There is no doubt that the natural world is in decline. In fact, species are going extinct faster than they have since the fall of the dinosaurs (Worrall, 2014). But how does one encourage others to take meaningful action to reverse this trend?
As explained in Common Cause for Nature: A Practical Guide to Values and Frames in Conservation, the answer is not to frighten people. Nor is it to flood them with numbers. Instead, we need to understand that human behavior often has more to do with emotion than reason (Butler, 2015). Rather than lamenting this fact, we should use it. Common Cause for Nature is full of practical advice that will help conservationists tap into the subjective drivers of human behavior. Importantly, all of its suggestions are based on science.
Developed by the Public Interest Research Centre (PIRC), Common Cause for Nature devotes special attention to human values. Through years of research, the PIRC has uncovered enlightening information about how values shape human behavior. According to Common Cause, universal human values can be divided into two super-categories: intrinsic and extrinsic values.
Intrinsic values underlie many pro-social behaviors. They center around the sub-categories of benevolence (e.g. kindness towards others), universalism (e.g. social equality and unity with nature), and self-direction (e.g. independence). The second super-category, extrinsic values, contains the sub-groups of power and achievement. They include values related to personal wealth and success, respectively.
The authors of Common Cause found that appealing to intrinsic values is an effective way to encourage socially responsible behavior. Activating extrinsic values is not only ineffective for conservation purposes, but counterproductive. The reason for this is that the two super-categories mutually oppose one another. This means that communicating in monetary terms can suppress the very values conservationists should be promoting. This carries important implications for the practice of ecosystem valuation (determining how much money nature is worth).

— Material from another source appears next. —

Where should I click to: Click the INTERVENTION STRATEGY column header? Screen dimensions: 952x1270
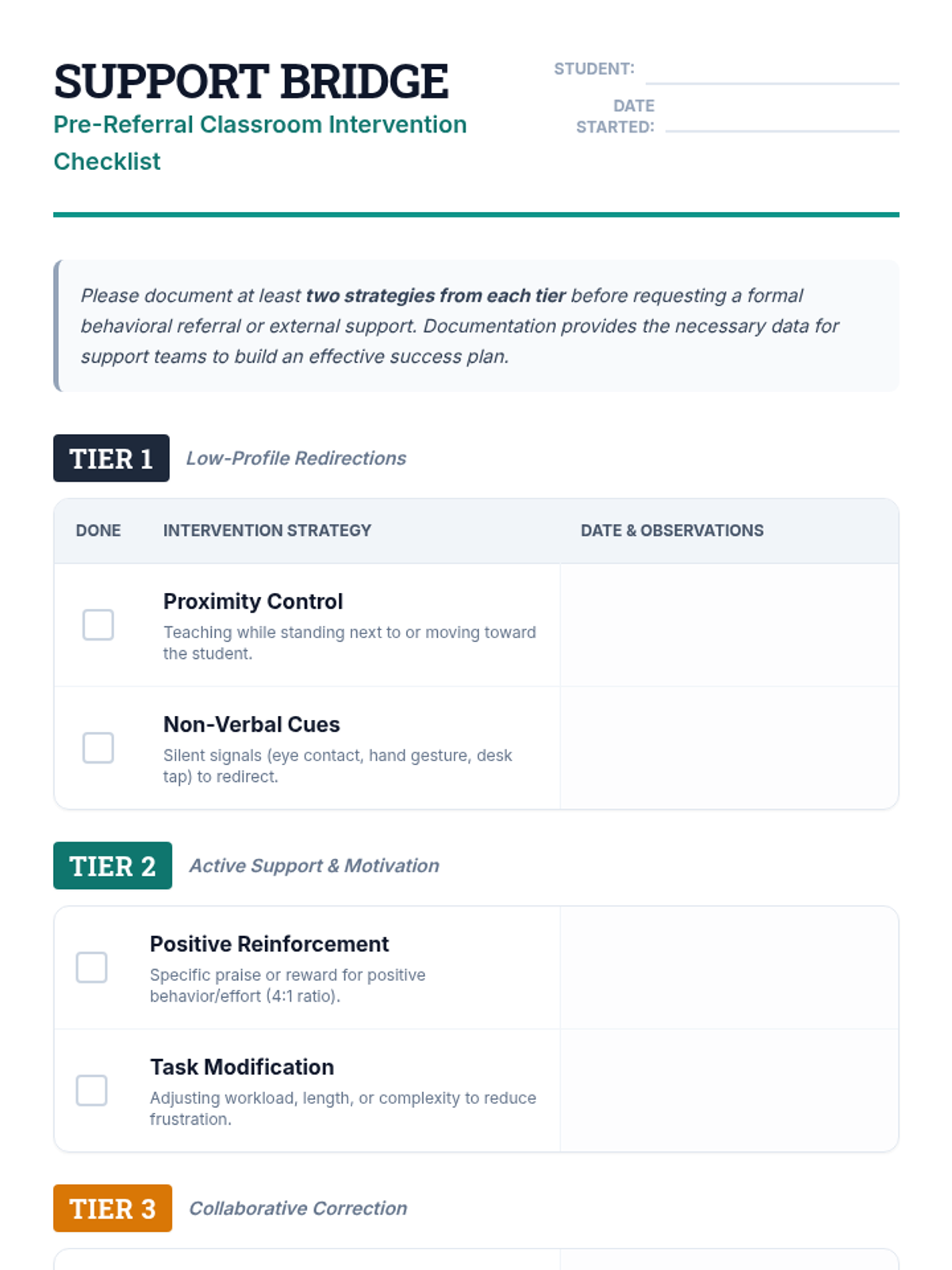click(267, 530)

Another eye-opening concept discussed in Common Cause for Nature is the spillover effect. When a value is activated, it will also trigger related ones. For example, thinking about social justice can make individuals more concerned about the environment. Therefore conservation organizations would benefit from promoting compassion towards wildlife and people. Few groups do this better than the Snow Leopard Trust.
Common Cause for Nature is an enlightening and important book. It contains many lessons on how to spark behavior changes that will create a better future for all. Significantly, all of the recommendations in Common Cause are founded on scientific research. For these reasons, Common Cause for Nature is the newest addition to this site’s Recommended Reading section.